Quoted passage =
I don't know if iStat reports as thoroughly as Activity Monitor, but the info I was seeking isn't so much overall processor demand as individual processes that might be running amok. You should also check your login items in the Accounts preference pane.

I also second the idea of creating a new user. This is a great way of potentially isolating the issue.

All that said, if I had to bet, I'd put my money on a faulty hard drive.
 
I don't know if iStat reports as thoroughly as Activity Monitor, but the info I was seeking isn't so much overall processor demand as individual processes that might be running amok.

Actually, it lets you monitor your Mac directly from the menu bar. It provides a summary of a half-dozen or so stats in the menu bar, each with a drop-down menu for more details, as well as direct access to the relevant reference items (such as Activity Monitor). So, it really appears to be a great little freebie that simply gives you summary info plus time-saving access (no need to click thru a bunch of folders) to more details and original sources. (You can get it here.)

You should also check your login items in the Accounts preference pane.

What should I be looking for?

I also second the idea of creating a new user. This is a great way of potentially isolating the issue.
Well, my only hesitation at this very moment is the fact that although the SBBOD stays for a while once it comes—and it is indeed visiting (and staying longer) with increasing frequency—this morning it has only shown up sporadically.

All that said, if I had to bet, I'd put my money on a faulty hard drive.

:eek: This concerns me beyond simply the obvious problem of having a bad internal HD: It elevates my more general concern about the industry's recent track record re: HD reliability. I am waiting for the external HD I ordered to arrive, and I had planned on getting a second external, mostly because of my reliability concern.
 
The one you are interested in is probably a lot better than the one Apple installed for me based on the model. I know it was the best at the time but HDD's change everyday. Here's mine below. It's really fast but a bit noisy at times.

http://www.seagate.com/ww/v/index.jsp?vgnextoid=b9df99f4fa74c010VgnVCM100000dd04090aRCRD

OK...besides the size difference, the one I'm interested in is simply the next version: Yours is the 7200.10; the one I'd be getting (hopefully ;) ) is the 7200.11. My plan was to get it from Newegg (they seem to have the best prices)—you can check the site for more info, as well as customer reviews.
 
I have the iStat Dashboard widget. I don't know how similar it is to the menu driven version, but it seems too general to be of much use in determining if one process is going berserk. I put Activity Monitor on my Dock.

What login items do you see? These are applications which start up when you log into this account. A few of them are installed by OSX and Apple applications. Some applications install their own.

You did say you were backed up, right?

[Stored data entries]
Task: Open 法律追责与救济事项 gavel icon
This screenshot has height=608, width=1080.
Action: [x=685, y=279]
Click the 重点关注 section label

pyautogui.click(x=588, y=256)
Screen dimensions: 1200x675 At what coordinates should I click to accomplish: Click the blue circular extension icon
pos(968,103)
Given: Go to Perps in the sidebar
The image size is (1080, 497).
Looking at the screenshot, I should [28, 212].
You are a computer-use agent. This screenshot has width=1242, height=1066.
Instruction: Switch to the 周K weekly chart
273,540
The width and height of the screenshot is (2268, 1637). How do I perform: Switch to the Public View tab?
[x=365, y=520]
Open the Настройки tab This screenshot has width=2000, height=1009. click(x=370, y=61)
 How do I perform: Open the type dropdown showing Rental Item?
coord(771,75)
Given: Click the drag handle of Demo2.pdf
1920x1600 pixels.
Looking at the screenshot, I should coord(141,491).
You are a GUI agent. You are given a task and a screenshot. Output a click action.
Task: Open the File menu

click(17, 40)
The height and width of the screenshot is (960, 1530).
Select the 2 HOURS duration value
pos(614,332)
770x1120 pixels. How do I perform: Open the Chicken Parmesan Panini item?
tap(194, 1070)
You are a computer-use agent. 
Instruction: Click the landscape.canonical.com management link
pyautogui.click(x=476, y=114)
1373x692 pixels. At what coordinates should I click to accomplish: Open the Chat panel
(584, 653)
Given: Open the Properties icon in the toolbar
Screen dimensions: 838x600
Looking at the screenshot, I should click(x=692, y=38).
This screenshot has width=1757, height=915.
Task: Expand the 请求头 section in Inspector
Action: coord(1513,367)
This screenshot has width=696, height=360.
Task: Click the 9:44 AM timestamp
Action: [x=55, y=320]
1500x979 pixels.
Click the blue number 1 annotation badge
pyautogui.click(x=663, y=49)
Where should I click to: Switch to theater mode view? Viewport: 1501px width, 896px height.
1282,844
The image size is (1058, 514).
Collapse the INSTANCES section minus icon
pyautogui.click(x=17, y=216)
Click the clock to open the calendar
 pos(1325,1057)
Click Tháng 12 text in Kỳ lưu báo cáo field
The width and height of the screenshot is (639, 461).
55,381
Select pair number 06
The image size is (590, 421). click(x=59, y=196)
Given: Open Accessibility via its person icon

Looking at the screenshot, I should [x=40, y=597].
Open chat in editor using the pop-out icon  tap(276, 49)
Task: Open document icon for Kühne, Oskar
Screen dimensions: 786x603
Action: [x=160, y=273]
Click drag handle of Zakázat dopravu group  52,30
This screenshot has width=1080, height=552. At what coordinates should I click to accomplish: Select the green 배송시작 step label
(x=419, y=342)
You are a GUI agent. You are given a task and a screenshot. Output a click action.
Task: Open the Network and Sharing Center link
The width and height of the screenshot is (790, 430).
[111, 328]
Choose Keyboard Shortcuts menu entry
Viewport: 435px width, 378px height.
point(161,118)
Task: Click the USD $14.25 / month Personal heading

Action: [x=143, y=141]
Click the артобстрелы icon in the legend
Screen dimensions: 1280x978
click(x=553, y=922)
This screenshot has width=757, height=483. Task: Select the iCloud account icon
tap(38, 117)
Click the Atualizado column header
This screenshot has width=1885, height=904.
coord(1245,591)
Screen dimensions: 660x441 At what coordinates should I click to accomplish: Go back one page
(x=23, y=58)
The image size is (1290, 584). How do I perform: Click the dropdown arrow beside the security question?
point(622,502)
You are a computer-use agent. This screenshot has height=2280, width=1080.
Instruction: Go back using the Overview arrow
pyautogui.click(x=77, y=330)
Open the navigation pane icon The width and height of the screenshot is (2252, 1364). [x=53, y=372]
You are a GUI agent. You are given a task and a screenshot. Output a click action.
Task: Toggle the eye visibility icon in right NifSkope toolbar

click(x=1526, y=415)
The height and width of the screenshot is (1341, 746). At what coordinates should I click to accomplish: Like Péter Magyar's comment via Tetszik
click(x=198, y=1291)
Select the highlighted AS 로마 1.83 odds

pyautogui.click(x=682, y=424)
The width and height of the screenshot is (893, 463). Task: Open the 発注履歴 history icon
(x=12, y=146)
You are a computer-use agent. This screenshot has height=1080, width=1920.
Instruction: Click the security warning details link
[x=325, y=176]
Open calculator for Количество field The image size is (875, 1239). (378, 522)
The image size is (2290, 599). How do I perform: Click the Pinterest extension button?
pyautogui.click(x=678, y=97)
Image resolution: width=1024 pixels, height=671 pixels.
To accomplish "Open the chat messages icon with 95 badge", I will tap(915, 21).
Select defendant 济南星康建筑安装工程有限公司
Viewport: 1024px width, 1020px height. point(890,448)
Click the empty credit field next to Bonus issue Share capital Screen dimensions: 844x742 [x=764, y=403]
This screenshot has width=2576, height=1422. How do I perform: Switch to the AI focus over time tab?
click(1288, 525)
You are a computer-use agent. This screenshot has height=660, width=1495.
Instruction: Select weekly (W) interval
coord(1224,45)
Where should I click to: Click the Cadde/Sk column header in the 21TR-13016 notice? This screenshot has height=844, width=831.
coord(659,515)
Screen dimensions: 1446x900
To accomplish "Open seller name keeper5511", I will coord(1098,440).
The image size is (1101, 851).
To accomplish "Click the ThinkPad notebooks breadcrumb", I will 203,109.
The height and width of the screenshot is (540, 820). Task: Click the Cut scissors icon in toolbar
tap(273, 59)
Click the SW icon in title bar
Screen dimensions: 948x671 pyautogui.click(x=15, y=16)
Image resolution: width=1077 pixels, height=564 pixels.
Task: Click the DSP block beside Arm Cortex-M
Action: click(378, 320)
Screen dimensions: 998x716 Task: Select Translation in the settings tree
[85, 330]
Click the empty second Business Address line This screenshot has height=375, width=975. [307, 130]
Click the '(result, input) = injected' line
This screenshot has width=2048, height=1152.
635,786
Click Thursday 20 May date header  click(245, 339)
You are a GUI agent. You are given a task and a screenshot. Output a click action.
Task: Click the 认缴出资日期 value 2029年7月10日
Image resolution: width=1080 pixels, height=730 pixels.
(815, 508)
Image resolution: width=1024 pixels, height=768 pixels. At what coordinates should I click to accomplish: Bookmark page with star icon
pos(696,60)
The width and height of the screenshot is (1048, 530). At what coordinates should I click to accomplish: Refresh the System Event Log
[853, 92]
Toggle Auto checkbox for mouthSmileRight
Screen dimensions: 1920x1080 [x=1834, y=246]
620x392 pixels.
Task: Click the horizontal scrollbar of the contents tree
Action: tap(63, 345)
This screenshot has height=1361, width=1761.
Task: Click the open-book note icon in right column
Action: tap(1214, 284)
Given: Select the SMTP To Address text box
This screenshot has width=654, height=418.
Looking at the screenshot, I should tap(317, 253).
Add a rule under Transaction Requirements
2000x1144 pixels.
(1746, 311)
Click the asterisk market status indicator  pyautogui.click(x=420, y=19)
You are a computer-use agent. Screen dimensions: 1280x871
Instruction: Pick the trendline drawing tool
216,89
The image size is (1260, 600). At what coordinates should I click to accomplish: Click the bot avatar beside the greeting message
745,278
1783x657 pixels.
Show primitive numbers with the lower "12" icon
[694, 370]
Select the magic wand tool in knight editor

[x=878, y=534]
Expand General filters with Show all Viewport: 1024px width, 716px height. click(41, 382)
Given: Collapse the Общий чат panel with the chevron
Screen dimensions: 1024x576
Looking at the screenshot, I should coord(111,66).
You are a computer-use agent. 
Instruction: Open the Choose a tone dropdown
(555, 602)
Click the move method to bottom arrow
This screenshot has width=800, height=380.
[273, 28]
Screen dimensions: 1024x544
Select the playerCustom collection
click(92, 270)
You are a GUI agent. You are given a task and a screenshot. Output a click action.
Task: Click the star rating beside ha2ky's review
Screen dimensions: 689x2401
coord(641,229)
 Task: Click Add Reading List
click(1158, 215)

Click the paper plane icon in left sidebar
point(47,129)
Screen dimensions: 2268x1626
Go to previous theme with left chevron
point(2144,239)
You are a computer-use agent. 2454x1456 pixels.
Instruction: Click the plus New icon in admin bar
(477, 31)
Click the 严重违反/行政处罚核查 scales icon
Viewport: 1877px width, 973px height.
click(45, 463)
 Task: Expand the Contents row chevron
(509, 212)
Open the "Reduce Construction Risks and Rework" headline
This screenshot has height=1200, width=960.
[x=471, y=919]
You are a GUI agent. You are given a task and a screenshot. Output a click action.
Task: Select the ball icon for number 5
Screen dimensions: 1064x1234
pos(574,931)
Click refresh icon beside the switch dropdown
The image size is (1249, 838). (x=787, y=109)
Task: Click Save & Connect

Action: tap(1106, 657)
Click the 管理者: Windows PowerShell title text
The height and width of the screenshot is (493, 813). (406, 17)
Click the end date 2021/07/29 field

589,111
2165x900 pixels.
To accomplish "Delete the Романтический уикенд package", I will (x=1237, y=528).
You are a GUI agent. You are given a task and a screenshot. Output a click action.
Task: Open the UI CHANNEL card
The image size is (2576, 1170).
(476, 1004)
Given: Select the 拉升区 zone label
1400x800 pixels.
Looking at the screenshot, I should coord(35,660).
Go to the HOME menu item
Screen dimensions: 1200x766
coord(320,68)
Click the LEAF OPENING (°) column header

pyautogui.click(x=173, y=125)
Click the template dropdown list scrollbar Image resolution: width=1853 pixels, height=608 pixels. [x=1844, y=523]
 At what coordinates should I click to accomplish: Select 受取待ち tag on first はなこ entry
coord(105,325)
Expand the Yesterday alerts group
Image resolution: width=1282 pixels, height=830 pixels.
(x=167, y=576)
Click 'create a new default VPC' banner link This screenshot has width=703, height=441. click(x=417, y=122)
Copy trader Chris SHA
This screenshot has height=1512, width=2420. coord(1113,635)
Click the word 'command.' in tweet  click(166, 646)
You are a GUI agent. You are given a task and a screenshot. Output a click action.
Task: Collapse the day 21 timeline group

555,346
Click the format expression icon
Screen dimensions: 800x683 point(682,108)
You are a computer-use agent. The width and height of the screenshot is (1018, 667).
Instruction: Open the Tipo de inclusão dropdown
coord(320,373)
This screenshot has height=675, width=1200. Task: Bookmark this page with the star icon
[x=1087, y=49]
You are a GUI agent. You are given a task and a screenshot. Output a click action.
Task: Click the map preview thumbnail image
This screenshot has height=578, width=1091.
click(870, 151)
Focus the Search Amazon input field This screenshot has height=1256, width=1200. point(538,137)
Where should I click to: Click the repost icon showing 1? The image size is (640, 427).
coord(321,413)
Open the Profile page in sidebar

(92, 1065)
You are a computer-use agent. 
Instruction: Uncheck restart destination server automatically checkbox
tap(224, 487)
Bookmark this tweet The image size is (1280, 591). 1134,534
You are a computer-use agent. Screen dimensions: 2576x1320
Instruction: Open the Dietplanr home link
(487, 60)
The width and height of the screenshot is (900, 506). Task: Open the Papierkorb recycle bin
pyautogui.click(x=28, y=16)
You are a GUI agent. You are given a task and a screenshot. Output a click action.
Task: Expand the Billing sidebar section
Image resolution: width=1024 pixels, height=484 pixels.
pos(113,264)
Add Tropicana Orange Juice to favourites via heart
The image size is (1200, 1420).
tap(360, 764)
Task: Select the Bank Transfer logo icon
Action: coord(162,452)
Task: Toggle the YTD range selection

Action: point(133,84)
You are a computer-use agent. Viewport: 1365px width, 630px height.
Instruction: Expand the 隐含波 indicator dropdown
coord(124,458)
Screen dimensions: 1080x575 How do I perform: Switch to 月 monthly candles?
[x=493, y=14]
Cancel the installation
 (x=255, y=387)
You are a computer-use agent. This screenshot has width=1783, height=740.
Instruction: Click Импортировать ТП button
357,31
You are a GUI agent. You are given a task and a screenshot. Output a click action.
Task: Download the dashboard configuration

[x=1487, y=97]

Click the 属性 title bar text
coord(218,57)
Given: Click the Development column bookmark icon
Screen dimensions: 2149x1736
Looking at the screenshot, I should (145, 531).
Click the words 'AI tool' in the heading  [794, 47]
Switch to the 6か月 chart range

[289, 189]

Short task 1 =
Transcribe the stretch of the Mac troubleshooting thread from "Actually, it lets" through "get it here.)".
Short task 2 =
Carry the Mac troubleshooting thread forward from its final line.
None of this material is needed.

Response 1 =
Actually, it lets you monitor your Mac directly from the menu bar. It provides a summary of a half-dozen or so stats in the menu bar, each with a drop-down menu for more details, as well as direct access to the relevant reference items (such as Activity Monitor). So, it really appears to be a great little freebie that simply gives you summary info plus time-saving access (no need to click thru a bunch of folders) to more details and original sources. (You can get it here.)

Response 2 =
 
I have the iStat Dashboard widget. I don't know how similar it is to the menu driven version, but it seems too general to be of much use in determining if one process is going berserk. I put Activity Monitor on my Dock.
Actually, it appears very similar...you can even click on an icon to open Activity Monitor. The drop-down menus in iStat menus perform similarly (provide additional detail, Activity Monitor access, etc.).

Having constant feedback from the menu bar as well as instant access to Activity Monitor seems more appealing to me than having Activity Monitor alone in the Dock. The widget is OK...if you like widgets (I have yet to convince myself of their general utility—at least, as far as the ones I've seen—and I absolutely hate the "4th mouse button" (keeps activating at the slightest unintended squeeze), which is the default setting for accessing Dashboard).

What login items do you see? These are applications which start up when you log into this account. A few of them are installed by OSX and Apple applications. Some applications install their own.

There are 19 items there. Shall I list them (not sure what it is I should be looking for)?

You did say you were backed up, right?
Nope...I said I ordered an external HD (due here the day after tomorrow), and was about to order another....though I may need to go for AppleCare first.
 
I have a small unrelated specific beachball problem.

I've been uploading movies to my Tivo.

IF I go into the folder in Finder where the movie that's uploading resides then Finder goes bonkers and starts using 30-45% of the cpu and it stops responding for ~15-30 seconds shortly thereafter. Activity Monitor shows Finder as not responding even.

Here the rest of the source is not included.